Andrew Hull wrote:
I do exactly what you suggest. I keep a minimal X install on most of my headless machines -- I still boot run level 3. This lets me "ssh -X" to a machine and execute graphical commands, and up the come on my local Linux workstation.
Occasionally, this is very useful for me. For instance: I have some of these headless boxen scattered throughout the network. With this, I can launch firefox on a remote machine. This lets me test viewing resources from various points of the network; great for security policy testing.
What you're talking about works great too. I have gkrellm installed on these machines too, as well as the servers. Cacti is great for looking at trending or historical data. But to see what a server is up to _right now_ I fire up gkrellm this way (along with things like "tail 'cat /var/log/_something_'" and htop) to see what the machine is up to right then and there.
gkrellm is available from the wonderful rpmforge repo, but I'm sure Conky would work too.

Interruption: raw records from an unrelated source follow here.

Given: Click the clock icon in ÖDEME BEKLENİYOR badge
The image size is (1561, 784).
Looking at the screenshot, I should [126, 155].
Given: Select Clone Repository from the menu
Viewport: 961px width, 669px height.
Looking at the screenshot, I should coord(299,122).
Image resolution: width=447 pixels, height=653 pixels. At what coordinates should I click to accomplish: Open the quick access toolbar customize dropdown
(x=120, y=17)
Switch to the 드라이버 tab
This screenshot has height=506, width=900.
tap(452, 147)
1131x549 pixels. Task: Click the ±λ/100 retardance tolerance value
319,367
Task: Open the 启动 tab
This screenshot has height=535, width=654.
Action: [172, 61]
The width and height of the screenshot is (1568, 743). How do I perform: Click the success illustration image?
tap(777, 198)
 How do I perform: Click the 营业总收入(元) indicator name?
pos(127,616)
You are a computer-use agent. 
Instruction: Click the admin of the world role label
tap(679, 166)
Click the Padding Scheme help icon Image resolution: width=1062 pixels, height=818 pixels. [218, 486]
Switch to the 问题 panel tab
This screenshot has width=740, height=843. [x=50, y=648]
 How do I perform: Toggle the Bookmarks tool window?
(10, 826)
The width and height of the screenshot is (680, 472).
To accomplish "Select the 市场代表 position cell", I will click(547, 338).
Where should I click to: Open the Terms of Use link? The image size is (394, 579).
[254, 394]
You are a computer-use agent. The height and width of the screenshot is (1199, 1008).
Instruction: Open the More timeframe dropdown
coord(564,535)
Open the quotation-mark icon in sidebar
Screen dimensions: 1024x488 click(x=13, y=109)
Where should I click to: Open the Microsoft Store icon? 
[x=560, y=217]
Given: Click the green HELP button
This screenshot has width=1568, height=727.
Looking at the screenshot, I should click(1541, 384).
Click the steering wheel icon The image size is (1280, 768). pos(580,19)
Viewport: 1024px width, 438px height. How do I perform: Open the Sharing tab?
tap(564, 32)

You can take this one step further by picking an always-on host where you run freenx. Then connect with the NX client from www.nomachine.com and start a desktop where you can park long running jobs like monitoring tools (including remote X connections or a bunch of xterms with ssh connections elsewhere). Then you can disconnect the NX client and reconnect later with everything still running. The connection can be from any linux/windows/mac NX client and you get very good remote performance even over low bandwidth connections - and unlike normal X connections, losing the connection doesn't kill the processes.